The last time the Panthers started 0-3 was 2010, the year John Fox got fired. Rivera avoids that fate, for now, but he's got 13 games left to play.
Not even Bill Leavy could help the Vikings, though he tried by granting them an extra timeout. Minnesota is 0-3, but at least it was close this week. Again. So what's wrong here?
Adrian Peterson has yet to top 100 yards in a single game this season. It took him until Week 4 last year to do that. He's actually off to a better start this season with 281 rushing yards on 69 attempts through three games. His 4.1 yards per carry tops his 4.0 yards per carry through three games last season. He had 230 yards on 58 attempts in his first three games last year.
That brings us to Christian Ponder, who is not the same player he was at this point last season:
Ponder hasn't changed. He's got the same noodle arm he always had; we've had more time to get used to it.
One thing that has changed is Minnesota's lineup of receivers. Percy Harvin, shipped out in the spring, had 27 catches for 277 yards through three games last season. Kyle Rudolph caught 13 passes for 138 yards through three games in 2012. This year's leading receiver is Jerome Simpson with 12 catches and 218 yards. Greg Jennings continues to underwhelm with 11 catches and 160 yards.
Harvin was a good fit for the noodle-armed Ponder, a multi-tool offensive weapon. He was a nightmare matchup for defenses, and had a knack for making something more out of Ponder's dink and dunks.
Ponder isn't the only problem in Minnesota. The defense allowed an average of 21.8 points per game last season. It's allowing 32 points per game this season. What else is there to blame when a team makes everything that Michael Lombardi said about Brian Hoyer true, for a week anyway.
Speaking of Hoyer ...
We shouldn't get carried away with Hoyer. There isn't even a catchy group of words you can lazily slam together to make a cheesy Berman-esque nickname for Hoyer.

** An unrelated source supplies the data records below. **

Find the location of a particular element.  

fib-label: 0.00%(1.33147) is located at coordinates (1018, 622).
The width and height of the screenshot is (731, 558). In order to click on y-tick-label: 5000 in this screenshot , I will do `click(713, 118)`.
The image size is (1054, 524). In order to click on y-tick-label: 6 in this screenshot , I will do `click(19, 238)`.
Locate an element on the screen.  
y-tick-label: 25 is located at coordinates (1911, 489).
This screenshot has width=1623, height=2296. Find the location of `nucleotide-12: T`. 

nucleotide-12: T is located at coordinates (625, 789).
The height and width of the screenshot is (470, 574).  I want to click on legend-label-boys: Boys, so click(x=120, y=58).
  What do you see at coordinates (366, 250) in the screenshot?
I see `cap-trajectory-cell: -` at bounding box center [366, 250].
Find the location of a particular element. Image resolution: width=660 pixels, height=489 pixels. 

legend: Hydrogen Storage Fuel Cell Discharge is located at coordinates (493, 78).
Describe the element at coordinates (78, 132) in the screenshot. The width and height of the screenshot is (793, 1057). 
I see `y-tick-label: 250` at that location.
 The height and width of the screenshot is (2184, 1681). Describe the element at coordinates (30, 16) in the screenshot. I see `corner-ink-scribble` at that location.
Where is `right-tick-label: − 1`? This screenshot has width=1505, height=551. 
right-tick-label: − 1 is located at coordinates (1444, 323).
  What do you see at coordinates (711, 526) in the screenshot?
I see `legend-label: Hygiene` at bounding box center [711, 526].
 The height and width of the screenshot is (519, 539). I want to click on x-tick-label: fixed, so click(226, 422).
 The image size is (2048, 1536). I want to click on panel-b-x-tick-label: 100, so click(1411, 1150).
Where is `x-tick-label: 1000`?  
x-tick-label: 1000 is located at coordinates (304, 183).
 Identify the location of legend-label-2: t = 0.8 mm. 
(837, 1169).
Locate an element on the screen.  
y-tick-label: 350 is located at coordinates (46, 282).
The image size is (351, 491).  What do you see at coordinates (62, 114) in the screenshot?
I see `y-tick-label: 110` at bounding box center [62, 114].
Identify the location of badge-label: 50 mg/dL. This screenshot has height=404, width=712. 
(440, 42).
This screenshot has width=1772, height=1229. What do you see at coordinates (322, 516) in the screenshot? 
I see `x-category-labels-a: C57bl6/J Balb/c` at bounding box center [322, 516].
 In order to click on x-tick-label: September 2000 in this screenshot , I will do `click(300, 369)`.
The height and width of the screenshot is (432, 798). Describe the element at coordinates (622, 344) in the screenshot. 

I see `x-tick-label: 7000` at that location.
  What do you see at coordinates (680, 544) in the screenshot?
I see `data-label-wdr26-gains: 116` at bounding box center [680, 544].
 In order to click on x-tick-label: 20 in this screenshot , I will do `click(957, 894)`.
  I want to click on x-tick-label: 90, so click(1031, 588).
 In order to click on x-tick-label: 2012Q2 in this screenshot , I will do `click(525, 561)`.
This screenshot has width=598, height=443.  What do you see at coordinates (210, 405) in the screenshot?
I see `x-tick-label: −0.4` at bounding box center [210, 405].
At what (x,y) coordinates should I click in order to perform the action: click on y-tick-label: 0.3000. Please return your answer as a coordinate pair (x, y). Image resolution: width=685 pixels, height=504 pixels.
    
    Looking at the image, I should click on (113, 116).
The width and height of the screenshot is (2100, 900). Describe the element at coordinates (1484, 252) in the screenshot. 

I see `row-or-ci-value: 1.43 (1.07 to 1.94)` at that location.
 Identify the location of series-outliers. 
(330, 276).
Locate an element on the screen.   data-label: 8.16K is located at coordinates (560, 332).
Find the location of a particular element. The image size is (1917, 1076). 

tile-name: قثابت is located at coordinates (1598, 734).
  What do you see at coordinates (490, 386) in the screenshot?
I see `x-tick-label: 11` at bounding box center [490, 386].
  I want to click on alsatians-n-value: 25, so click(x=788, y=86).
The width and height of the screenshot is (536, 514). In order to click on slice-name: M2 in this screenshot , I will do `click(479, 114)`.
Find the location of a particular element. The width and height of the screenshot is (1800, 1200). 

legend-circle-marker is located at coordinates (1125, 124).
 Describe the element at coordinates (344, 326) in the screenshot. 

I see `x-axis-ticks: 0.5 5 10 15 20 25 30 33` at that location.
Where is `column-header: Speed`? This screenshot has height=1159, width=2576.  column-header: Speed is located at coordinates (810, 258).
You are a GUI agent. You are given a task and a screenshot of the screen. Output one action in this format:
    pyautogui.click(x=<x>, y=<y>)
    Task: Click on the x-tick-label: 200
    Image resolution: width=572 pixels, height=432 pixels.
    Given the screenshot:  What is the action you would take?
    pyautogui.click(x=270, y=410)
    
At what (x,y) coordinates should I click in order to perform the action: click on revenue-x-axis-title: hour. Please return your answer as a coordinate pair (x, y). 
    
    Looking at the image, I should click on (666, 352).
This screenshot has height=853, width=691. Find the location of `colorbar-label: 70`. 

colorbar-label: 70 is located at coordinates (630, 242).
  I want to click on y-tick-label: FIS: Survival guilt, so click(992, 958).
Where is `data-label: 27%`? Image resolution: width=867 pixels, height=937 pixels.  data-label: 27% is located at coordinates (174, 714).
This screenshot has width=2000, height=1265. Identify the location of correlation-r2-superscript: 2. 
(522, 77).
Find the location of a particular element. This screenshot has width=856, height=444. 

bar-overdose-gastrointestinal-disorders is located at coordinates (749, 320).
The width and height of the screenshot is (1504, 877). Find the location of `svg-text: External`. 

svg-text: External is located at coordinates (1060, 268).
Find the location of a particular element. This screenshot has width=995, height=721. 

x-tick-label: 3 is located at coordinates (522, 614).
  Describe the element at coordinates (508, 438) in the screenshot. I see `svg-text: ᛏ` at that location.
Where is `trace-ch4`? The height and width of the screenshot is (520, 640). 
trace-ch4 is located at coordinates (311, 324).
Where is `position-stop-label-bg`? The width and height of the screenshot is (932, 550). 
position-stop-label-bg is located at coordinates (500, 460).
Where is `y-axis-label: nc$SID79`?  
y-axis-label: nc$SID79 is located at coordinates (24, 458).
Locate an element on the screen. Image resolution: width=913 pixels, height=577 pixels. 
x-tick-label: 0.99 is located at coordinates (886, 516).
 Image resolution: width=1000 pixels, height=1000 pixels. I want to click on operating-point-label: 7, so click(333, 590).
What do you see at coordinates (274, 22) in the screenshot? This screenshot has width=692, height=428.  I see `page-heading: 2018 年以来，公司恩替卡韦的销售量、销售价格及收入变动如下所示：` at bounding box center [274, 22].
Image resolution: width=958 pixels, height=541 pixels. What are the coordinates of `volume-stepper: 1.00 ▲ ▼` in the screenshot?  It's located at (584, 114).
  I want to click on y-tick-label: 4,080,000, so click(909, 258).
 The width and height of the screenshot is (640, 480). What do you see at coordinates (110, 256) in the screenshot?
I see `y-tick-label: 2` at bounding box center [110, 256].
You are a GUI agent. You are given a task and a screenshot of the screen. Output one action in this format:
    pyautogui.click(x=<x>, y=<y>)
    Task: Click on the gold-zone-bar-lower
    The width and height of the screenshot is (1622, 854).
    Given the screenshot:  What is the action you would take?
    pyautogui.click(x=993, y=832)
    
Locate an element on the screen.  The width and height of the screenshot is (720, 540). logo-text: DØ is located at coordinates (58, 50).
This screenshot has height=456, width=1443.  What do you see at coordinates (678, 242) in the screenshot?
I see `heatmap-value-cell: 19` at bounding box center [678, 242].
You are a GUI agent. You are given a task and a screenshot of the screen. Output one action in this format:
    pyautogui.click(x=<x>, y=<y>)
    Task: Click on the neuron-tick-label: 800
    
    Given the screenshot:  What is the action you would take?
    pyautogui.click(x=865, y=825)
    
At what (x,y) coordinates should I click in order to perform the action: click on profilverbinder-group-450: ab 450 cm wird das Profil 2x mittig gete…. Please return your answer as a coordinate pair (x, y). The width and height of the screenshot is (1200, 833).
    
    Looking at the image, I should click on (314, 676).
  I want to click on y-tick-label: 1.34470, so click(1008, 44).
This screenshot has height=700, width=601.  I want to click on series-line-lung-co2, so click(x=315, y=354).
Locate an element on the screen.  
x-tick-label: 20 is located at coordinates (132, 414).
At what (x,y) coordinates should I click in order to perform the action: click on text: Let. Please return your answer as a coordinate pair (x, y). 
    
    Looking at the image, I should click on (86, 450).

No wonder my peers and I were so content to laugh him off. Oh, and the Browns.
But the Browns' 2013 tank job got off to a rough start, er, good start -- or, maybe it's just a start. The Browns confuse me.
Days after they trade Trent Richardson and Wally Pipp'd Brandon Weeden, the Browns somehow found a way to score 31 points for their first win of the season. Hoyer threw 54 passes -- no wonder they didn't need a running back -- and accounted for 321 yards and three touchdowns. Of course, he also had three interceptions.
We'll see about Brian Hoyer, franchise quarterback. For now, I suspect dealing Richardson and leaking trade rumors about everyone else with a speck of talent gave the team a little extra motivation. Having Josh Gordon back from his suspension obviously didn't hurt.
There are six teams sitting at 3-0 this season, probably seven after Denver's Monday night game at home against the Raiders. Some are more legitimate than others.
Seattle Seahawks - Is there a flaw with this team? Even Tarvaris Jackson played like a starter in mop-up duty this week. Just think, Seattle gets Bruce Irvin back after next week, and Percy Harvin should be back before the season ends.
Miami Dolphins - We have to wait until Week 8 to see if the Dolphins can challenge the Patriots for the AFC East.
New Orleans Saints - Rob Ryan's defense is supposed to be bad. That's what we were led to believe in August. New Orleans has allowed a mere 38 points through three games. Only Seattle, New England, Kansas City and Carolina have given up fewer points.
Kansas City Chiefs - Is a 6-0 start possible? It is. The Chiefs' toughest game until they play the Houston Texans in Week 7 is a home game against the Titans in two weeks. Are the playoffs possible? Sure thing, this is the AFC.